Charles Duhigg, author of the New York Times best seller, The Power of Habit proclaims “There’s nothing you can’t do if you get the habits right.” Many will dismiss this statement as an impossibility, quickly conjuring up dozens of ideas and tasks that they would never be able to do. While I do believe there are truly some things that may be impossible (perpetual motion, imagining a new color, expecting honesty from politicians), Duhigg’s statement still has stuck with me for the greater part of five years after having read this book.
We’ve all seen or heard of the posts and videos guaranteeing that if you do this one thing everyday for the next month or the next year you’ll be able to ___________ (fill in the blank— lose weight/make a million dollars/etc). Most of us will brush these catchy headlines off as click bait and cheesy advertisements, but what if we were able to look past the fluff and see how we can apply certain aspects of others success to our own lives? What if we mimic their behavior and see if the same habits that worked for the CEO of Company-XYZ would also benefit us?

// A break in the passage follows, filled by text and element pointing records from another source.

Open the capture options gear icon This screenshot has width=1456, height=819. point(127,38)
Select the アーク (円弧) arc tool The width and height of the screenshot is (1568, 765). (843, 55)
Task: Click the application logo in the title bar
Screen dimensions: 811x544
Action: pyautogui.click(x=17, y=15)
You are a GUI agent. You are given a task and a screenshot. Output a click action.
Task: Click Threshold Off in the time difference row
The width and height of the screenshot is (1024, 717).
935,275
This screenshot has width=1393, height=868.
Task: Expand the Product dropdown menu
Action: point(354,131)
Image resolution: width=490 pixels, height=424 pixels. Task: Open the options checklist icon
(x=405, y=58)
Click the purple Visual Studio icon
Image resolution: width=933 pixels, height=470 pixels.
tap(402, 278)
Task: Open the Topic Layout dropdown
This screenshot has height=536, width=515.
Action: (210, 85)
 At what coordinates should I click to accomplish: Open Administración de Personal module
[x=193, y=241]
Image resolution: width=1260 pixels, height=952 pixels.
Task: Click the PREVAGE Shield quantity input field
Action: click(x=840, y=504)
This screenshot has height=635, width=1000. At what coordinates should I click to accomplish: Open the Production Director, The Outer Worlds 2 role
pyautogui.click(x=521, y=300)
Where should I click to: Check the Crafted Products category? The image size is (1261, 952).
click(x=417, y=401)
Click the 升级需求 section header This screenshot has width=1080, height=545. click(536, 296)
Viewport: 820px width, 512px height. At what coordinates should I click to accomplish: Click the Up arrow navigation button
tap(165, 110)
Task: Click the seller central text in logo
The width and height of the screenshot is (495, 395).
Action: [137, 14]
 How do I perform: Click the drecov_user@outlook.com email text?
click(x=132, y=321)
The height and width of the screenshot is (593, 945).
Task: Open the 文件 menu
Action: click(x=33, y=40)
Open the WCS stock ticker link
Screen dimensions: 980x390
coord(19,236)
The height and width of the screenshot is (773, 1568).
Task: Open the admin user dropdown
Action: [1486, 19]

Anyone with a calculator can tell you that if you sleep for an average of eight hours per night for your entire life, you will sleep for approximately 33.3% of the time you spend on this planet. Something lesser known is that many studies suggest somewhere around 40% of what we do in our waking hours is automatic behavior, executing habits deeply ingrained in our subconscious mind. Have you ever left your house and driven to work, the store, a friends house, and when you arrive you feel as though you can’t remember how you even got there? That is your subconscious at work — automating pieces of your life that you frequently repeat in order to save mental energy for other, likely more impactful, choices you will make later that day. Assuming the studies are correct, this only leaves an available 27% of our day to thoughtfully make decisions.
Habits can be incredibly hard to form, as anyone that started up a new workout regimen this year has likely already found out. Although difficult to form, the nail biters and fidgeters will be the first to tell you habits are also incredibly hard to break. So how long exactly would it take for us to change a couch ridden evening routine to an evening that incorporates a bike ride or yoga class? Likely it will take more than two months according to this data. Placing a time frame on exactly how long it will be until you are acting out of automation when lacing up your sneakers for a run makes tackling a new routine manageable. After a week, two weeks, or a month, when you are absolutely sick of weight training after work every night, you’re able to say to yourself “If I can just get through one more month, this workout won’t even be a decision any longer. It will take no more mental effort than slipping into a pair of sweats after I get home.”
Once a habit is in full effect, it feels almost as though you are wearing blinders to seeing anything other than the behavior or action you have created. For example: I have established a habit to drink a large glass of water after my lunch to fill my stomach up, rather than eating one of the free cookies left in the break room at work. It’s not that I don’t see the cookies when I walk by, I am very aware of how great one would taste if I chose to indulge. But after having pushed through two months of avoiding them everyday, when I look at the cookies my brains automatic response is “You don’t eat those. They might be for other people, but they aren’t for you. They are not part of what you eat in a day.” The same goes for how I’ve created a running habit over the last year. I set out my shoes, socks, shorts, t-shirt and jacket all the night before. Now, as I stumble my way through a groggy morning and a run doesn’t sound at all enticing, I see all my gear laid out and my brain automatically says “Put on your shoes. This is what we do. We run.” There is no back and forth of whether or not I should run because it’s too cold outside, running is now just another part of my morning.
After changing just one habit, no matter how big or small, it gives you a sense of control. It makes you assess other events that seem to just ‘happen’ throughout your day with a different lens. In the book The Power of Habit, Duhigg compares changing a habit to a mental workout, the more you train mental muscles, the stronger your willpower becomes. What is so exciting about an increase in willpower, is how contagious it can be. “As people strengthened their willpower muscles in one part of their lives — in the gym, or a money management program — that strength spilled over into what they ate or how hard they worked. Once willpower became stronger, it touched everything.”
As I have tried to change habits of my own, I have realized that you may not succeed the first, second or even third time. But if you have the persistence to continue to act on this new behavior time and time again, eventually it will stick. Thankfully this means will only be another 58 days or so until that New Years Resolution becomes an endeavor that you are likely to repeat for years and years to come.